Problem to work on —
Reproduce the records word for word, from the first line to the line containing "香奈兒 CHANEL (147, 931)".

Information supplied —
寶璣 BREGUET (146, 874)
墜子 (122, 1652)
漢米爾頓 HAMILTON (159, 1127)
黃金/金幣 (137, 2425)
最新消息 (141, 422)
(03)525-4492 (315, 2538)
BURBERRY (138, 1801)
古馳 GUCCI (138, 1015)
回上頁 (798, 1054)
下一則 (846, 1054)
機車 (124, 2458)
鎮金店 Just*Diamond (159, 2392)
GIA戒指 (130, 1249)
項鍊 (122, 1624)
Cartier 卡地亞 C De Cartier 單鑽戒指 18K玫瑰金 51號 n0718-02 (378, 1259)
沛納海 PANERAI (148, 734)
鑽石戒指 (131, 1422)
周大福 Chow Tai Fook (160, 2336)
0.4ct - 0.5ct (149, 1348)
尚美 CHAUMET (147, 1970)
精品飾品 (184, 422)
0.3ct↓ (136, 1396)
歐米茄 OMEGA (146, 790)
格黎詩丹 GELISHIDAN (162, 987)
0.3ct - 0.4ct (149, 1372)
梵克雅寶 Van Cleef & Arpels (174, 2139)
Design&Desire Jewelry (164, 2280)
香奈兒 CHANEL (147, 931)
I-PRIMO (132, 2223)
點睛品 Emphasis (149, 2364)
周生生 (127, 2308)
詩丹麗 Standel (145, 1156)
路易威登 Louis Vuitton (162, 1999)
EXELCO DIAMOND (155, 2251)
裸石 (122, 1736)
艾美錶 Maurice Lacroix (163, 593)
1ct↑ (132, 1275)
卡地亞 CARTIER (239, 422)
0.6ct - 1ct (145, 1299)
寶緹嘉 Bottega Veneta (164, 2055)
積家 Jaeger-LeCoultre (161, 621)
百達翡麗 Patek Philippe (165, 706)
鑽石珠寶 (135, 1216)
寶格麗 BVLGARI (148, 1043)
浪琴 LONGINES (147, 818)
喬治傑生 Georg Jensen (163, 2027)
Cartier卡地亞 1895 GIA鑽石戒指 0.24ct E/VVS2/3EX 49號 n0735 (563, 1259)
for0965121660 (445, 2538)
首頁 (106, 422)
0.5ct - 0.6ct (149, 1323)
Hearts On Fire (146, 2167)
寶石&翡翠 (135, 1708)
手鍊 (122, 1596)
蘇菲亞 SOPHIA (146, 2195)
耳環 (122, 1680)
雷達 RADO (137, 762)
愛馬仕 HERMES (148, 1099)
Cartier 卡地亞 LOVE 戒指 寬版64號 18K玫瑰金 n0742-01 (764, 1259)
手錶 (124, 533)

Expected output —
寶璣 BREGUET (146, 874)
墜子 (122, 1652)
漢米爾頓 HAMILTON (159, 1127)
黃金/金幣 (137, 2425)
最新消息 (141, 422)
(03)525-4492 (315, 2538)
BURBERRY (138, 1801)
古馳 GUCCI (138, 1015)
回上頁 (798, 1054)
下一則 (846, 1054)
機車 (124, 2458)
鎮金店 Just*Diamond (159, 2392)
GIA戒指 (130, 1249)
項鍊 (122, 1624)
Cartier 卡地亞 C De Cartier 單鑽戒指 18K玫瑰金 51號 n0718-02 (378, 1259)
沛納海 PANERAI (148, 734)
鑽石戒指 (131, 1422)
周大福 Chow Tai Fook (160, 2336)
0.4ct - 0.5ct (149, 1348)
尚美 CHAUMET (147, 1970)
精品飾品 (184, 422)
0.3ct↓ (136, 1396)
歐米茄 OMEGA (146, 790)
格黎詩丹 GELISHIDAN (162, 987)
0.3ct - 0.4ct (149, 1372)
梵克雅寶 Van Cleef & Arpels (174, 2139)
Design&Desire Jewelry (164, 2280)
香奈兒 CHANEL (147, 931)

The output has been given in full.